Jinghua: God, he really attacks her as this predatory butch character.

Liz: It’s pretty wild. I would love it if she was a lesbian, but we have no actual evidence either way. It’s basically just an attempt to use homophobia to discredit her.

Jinghua: It’s interesting how he projects worker exploitation onto the union organiser, too: ‘bossed body and soul’. We all know this kind of attack, the way it paints her as not a real woman but instead a threat to women. Obviously, that happens a lot to trans women, butch women, Black women, intersex women even now – you see it in the transphobic debates around toilets, you see it in women’s sport. It’s this idea that you have to exclude all these women to protect real women. 

There’s a very specific type of woman who’s worthy of protection, and usually it’s not a real woman. It’s a mythical figure of frailty that’s weaponised against people of colour, against trans and intersex people, against women who aren’t sufficiently feminine. The ‘real woman’ is a hypothetical woman.

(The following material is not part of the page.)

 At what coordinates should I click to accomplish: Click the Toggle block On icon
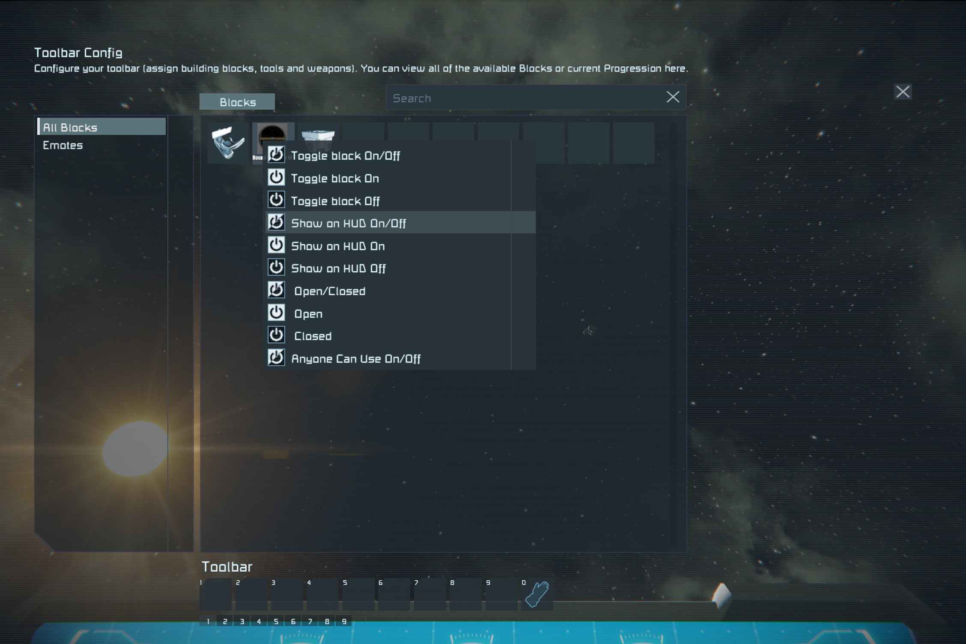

Liz: Which is an idea that’s often promoted by women themselves, particularly white women – that women, white women, are the pure, respectable, moral guardians of the community as a whole.

Jinghua: If we cross over the train tracks from Railway Reserve and follow the tram line until we hit Barkly/Hopkins, there were several Chinese businesses here that were prosecuted under the Shops and Factories Act in the late 19th and early 20th century. The Act came through in 1896 after a lot of lobbying from white labour activists who basically argued that all Chinese businesses were sweatshops, until that got enshrined in law.

The Act defined a single Chinese person as a factory.8 Even white people recognised it was pretty unfair, like obviously that’s not really about worker exploitation. In 1902, Ming Sing, a Chinese guy who had a laundry on Hopkins St near the corner of Leeds, was charged because he was ironing late on a Friday night and the Act said he couldn’t work past 5pm.9 He tried to say that he didn’t work on Mondays and Tuesdays but Fridays were always busy because he had to get everything done for the weekend. It’s basically the worst of both worlds, being a sole trader but not being able to work your own hours. Anyway, the judge was sympathetic, but Ming Sing still had to pay the fine and costs.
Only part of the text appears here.